DIRECTIONS FOR THIS TASK — Reproduce the data exactly; no word may be added or dropped.

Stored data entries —
[Start of section]

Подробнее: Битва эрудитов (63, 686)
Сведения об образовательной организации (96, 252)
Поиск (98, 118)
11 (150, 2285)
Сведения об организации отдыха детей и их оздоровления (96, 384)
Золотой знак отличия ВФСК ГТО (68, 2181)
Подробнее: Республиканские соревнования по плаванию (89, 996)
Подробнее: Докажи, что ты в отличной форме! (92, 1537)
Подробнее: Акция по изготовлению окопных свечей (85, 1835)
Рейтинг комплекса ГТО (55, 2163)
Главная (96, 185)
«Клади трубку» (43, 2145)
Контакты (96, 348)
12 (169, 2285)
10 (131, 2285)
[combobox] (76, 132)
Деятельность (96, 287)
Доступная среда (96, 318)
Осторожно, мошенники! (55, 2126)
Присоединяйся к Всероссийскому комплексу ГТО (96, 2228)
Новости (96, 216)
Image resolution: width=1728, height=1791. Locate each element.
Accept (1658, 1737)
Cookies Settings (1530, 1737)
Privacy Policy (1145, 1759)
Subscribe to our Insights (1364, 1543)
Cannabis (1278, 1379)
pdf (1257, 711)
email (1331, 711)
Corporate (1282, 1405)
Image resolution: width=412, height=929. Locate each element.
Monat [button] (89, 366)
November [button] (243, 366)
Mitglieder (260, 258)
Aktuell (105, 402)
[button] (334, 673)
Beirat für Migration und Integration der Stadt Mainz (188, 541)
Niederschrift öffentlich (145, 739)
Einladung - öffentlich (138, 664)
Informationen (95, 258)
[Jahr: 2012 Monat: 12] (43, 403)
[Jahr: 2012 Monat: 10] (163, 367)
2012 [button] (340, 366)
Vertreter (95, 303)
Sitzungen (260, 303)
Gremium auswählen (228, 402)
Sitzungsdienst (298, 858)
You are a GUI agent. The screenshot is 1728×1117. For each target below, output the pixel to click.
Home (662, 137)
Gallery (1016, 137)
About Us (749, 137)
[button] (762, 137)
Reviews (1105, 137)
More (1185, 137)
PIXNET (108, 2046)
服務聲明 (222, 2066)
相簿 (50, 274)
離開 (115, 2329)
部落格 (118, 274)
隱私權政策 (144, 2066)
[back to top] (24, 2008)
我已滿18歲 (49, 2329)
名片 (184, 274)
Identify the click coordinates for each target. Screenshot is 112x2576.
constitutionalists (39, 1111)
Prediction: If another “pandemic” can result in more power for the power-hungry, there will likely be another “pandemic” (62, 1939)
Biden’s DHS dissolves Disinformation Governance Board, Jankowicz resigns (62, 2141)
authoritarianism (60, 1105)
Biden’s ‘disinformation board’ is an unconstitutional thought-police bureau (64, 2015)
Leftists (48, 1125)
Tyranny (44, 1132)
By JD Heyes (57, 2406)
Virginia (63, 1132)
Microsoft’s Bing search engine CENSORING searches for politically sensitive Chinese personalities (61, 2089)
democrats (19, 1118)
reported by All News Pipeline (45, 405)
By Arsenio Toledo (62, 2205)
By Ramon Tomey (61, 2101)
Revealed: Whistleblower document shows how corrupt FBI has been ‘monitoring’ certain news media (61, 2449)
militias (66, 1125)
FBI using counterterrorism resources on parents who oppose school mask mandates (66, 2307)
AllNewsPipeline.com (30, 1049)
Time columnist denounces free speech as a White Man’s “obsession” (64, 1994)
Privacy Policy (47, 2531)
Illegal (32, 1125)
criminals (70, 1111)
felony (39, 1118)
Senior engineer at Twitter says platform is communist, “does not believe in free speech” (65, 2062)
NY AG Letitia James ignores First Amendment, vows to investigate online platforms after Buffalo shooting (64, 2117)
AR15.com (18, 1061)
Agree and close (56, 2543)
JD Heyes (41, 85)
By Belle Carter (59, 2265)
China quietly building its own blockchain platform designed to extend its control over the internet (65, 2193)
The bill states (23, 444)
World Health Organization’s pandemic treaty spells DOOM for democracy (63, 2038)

[End of section]

ANSWER BELOW —
Подробнее: Битва эрудитов (63, 686)
Сведения об образовательной организации (96, 252)
Поиск (98, 118)
11 (150, 2285)
Сведения об организации отдыха детей и их оздоровления (96, 384)
Золотой знак отличия ВФСК ГТО (68, 2181)
Подробнее: Республиканские соревнования по плаванию (89, 996)
Подробнее: Докажи, что ты в отличной форме! (92, 1537)
Подробнее: Акция по изготовлению окопных свечей (85, 1835)
Рейтинг комплекса ГТО (55, 2163)
Главная (96, 185)
«Клади трубку» (43, 2145)
Контакты (96, 348)
12 (169, 2285)
10 (131, 2285)
[combobox] (76, 132)
Деятельность (96, 287)
Доступная среда (96, 318)
Осторожно, мошенники! (55, 2126)
Присоединяйся к Всероссийскому комплексу ГТО (96, 2228)
Новости (96, 216)
Image resolution: width=1728, height=1791. Locate each element.
Accept (1658, 1737)
Cookies Settings (1530, 1737)
Privacy Policy (1145, 1759)
Subscribe to our Insights (1364, 1543)
Cannabis (1278, 1379)
pdf (1257, 711)
email (1331, 711)
Corporate (1282, 1405)
Image resolution: width=412, height=929. Locate each element.
Monat [button] (89, 366)
November [button] (243, 366)
Mitglieder (260, 258)
Aktuell (105, 402)
[button] (334, 673)
Beirat für Migration und Integration der Stadt Mainz (188, 541)
Niederschrift öffentlich (145, 739)
Einladung - öffentlich (138, 664)
Informationen (95, 258)
[Jahr: 2012 Monat: 12] (43, 403)
[Jahr: 2012 Monat: 10] (163, 367)
2012 [button] (340, 366)
Vertreter (95, 303)
Sitzungen (260, 303)
Gremium auswählen (228, 402)
Sitzungsdienst (298, 858)
You are a GUI agent. The screenshot is 1728×1117. For each target below, output the pixel to click.
Home (662, 137)
Gallery (1016, 137)
About Us (749, 137)
[button] (762, 137)
Reviews (1105, 137)
More (1185, 137)
PIXNET (108, 2046)
服務聲明 (222, 2066)
相簿 (50, 274)
離開 (115, 2329)
部落格 (118, 274)
隱私權政策 (144, 2066)
[back to top] (24, 2008)
我已滿18歲 (49, 2329)
名片 (184, 274)
Identify the click coordinates for each target. Screenshot is 112x2576.
constitutionalists (39, 1111)
Prediction: If another “pandemic” can result in more power for the power-hungry, there will likely be another “pandemic” (62, 1939)
Biden’s DHS dissolves Disinformation Governance Board, Jankowicz resigns (62, 2141)
authoritarianism (60, 1105)
Biden’s ‘disinformation board’ is an unconstitutional thought-police bureau (64, 2015)
Leftists (48, 1125)
Tyranny (44, 1132)
By JD Heyes (57, 2406)
Virginia (63, 1132)
Microsoft’s Bing search engine CENSORING searches for politically sensitive Chinese personalities (61, 2089)
democrats (19, 1118)
reported by All News Pipeline (45, 405)
By Arsenio Toledo (62, 2205)
By Ramon Tomey (61, 2101)
Revealed: Whistleblower document shows how corrupt FBI has been ‘monitoring’ certain news media (61, 2449)
militias (66, 1125)
FBI using counterterrorism resources on parents who oppose school mask mandates (66, 2307)
AllNewsPipeline.com (30, 1049)
Time columnist denounces free speech as a White Man’s “obsession” (64, 1994)
Privacy Policy (47, 2531)
Illegal (32, 1125)
criminals (70, 1111)
felony (39, 1118)
Senior engineer at Twitter says platform is communist, “does not believe in free speech” (65, 2062)
NY AG Letitia James ignores First Amendment, vows to investigate online platforms after Buffalo shooting (64, 2117)
AR15.com (18, 1061)
Agree and close (56, 2543)
JD Heyes (41, 85)
By Belle Carter (59, 2265)
China quietly building its own blockchain platform designed to extend its control over the internet (65, 2193)
The bill states (23, 444)
World Health Organization’s pandemic treaty spells DOOM for democracy (63, 2038)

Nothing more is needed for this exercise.